==== Entries provided ====

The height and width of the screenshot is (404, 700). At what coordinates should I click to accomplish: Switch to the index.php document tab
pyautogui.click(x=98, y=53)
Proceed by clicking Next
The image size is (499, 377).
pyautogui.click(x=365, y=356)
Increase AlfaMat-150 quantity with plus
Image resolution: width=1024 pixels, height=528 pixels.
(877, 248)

====

● **Do this**: Lay out every line of the entries above as a JSON list of strings, with one string for each line and any blank lines omitted.

● **Written solution**:
[
  "The height and width of the screenshot is (404, 700). At what coordinates should I click to accomplish: Switch to the index.php document tab",
  "pyautogui.click(x=98, y=53)",
  "Proceed by clicking Next",
  "The image size is (499, 377).",
  "pyautogui.click(x=365, y=356)",
  "Increase AlfaMat-150 quantity with plus",
  "Image resolution: width=1024 pixels, height=528 pixels.",
  "(877, 248)"
]